### Your assignment
Go through the records line by line. Report how many lines contain "will", with nothing else.

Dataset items
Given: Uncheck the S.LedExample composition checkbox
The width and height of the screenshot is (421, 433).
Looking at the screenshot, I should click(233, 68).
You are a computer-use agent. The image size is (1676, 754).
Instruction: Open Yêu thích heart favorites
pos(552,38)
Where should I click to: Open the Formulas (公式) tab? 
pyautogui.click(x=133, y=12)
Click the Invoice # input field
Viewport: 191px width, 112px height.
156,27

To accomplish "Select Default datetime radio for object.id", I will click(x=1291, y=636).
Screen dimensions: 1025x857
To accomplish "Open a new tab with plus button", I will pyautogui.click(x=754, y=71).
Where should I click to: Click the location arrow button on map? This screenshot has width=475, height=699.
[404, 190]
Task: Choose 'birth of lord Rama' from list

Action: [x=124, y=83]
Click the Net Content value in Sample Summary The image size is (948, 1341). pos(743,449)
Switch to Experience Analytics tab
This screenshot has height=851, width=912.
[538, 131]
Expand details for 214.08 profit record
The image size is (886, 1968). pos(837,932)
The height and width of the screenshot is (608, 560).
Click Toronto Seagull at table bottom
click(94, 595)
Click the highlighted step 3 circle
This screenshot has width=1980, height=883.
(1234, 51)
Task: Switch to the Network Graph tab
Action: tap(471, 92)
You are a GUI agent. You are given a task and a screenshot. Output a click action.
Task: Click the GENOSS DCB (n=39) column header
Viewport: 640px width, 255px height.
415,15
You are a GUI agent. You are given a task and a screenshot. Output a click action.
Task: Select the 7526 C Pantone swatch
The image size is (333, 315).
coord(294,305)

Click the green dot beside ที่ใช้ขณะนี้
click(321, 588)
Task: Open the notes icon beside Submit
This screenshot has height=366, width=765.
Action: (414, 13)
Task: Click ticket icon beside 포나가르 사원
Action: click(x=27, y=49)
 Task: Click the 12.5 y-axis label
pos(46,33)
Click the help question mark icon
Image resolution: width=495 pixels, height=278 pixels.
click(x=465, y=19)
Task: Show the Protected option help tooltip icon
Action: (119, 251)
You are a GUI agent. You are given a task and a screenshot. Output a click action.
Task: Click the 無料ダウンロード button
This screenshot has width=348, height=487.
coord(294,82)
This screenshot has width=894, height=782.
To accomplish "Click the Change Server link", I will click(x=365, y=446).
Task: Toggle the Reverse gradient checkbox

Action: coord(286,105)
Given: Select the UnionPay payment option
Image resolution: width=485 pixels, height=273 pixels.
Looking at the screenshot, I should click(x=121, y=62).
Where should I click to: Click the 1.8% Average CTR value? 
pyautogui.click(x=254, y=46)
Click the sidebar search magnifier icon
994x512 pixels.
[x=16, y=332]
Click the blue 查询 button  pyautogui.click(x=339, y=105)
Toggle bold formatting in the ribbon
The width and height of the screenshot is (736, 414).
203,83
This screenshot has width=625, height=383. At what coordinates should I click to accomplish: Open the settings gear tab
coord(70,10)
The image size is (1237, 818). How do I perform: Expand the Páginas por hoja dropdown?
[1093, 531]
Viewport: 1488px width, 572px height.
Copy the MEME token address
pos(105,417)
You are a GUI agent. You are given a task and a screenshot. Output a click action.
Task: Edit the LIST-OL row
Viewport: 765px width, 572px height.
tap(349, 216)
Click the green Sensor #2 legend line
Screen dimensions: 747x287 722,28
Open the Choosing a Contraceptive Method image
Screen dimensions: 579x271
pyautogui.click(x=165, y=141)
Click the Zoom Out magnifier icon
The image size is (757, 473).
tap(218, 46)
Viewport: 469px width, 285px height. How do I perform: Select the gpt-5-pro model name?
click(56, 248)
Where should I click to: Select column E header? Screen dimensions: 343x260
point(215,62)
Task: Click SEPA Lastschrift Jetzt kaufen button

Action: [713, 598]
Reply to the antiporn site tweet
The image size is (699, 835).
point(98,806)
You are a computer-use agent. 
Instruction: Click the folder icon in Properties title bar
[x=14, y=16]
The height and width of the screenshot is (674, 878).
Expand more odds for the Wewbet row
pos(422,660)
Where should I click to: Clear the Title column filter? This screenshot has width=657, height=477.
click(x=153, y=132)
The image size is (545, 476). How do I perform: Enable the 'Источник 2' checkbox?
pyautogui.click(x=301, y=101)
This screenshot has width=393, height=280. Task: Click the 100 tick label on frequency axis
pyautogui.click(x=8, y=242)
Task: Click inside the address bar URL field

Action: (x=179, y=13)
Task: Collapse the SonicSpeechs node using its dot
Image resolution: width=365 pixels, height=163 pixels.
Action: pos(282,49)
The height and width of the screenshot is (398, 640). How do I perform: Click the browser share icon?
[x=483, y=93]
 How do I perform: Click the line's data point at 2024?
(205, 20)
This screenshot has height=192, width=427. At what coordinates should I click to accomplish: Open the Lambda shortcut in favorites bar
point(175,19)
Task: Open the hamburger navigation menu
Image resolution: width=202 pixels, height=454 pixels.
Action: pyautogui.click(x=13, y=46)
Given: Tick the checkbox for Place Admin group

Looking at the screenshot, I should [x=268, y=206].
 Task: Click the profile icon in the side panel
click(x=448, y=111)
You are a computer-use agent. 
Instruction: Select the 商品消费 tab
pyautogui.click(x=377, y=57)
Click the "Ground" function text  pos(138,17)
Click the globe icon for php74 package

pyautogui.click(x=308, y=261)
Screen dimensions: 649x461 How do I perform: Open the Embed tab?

### Task output
3